It is important to note two things for the strict_mode = false option:

When using this option, there is no guarantee that the result is correct. This is because it's impossible to define what constitutes a “correct result” when parsing a non-standard CSV file.

DuckDB runs a best-effort parser, as it will try only fail if it encounters an error to which it can't find any reasonable guess of what the correct data should look like (e.g., imagine a column of integers, where some integers are represented as a spelled-out string, this will cause a casting error).

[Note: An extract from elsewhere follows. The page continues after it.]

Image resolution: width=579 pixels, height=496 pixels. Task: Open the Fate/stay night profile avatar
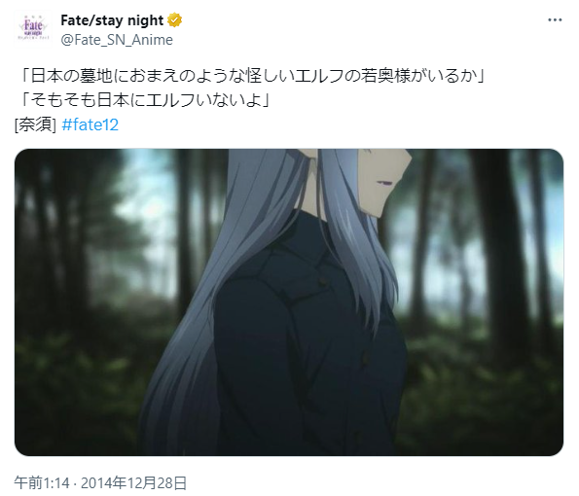coord(33,29)
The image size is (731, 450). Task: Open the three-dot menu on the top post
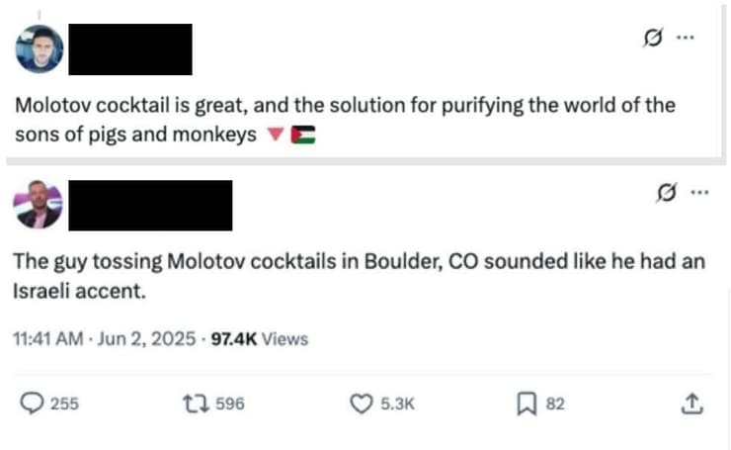point(686,38)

While it is possible that, with a given combination of errors, our parser may still fail, we are striving to make it even more robust as we face the abyss.

Ignoring Errors

The other option suggested by the error message was to set ignore_errors = true. This option simply means that any rows which do not fit the chosen dialect or schema will be skipped from the result. In practice, if we add it to our query:

FROM read_csv('cafes.csv',
    auto_detect = false,
    header = true,
    strict_mode = false,
    delim = ',',
    quote = '"',
    escape = '"',
    columns = {'ZIP': 'INT16', 'Name': 'VARCHAR', 'Country': 'VARCHAR'},
    ignore_errors = true
);

We get an almost complete result! Only missing line number 4 1095,Joost since it is missing a column.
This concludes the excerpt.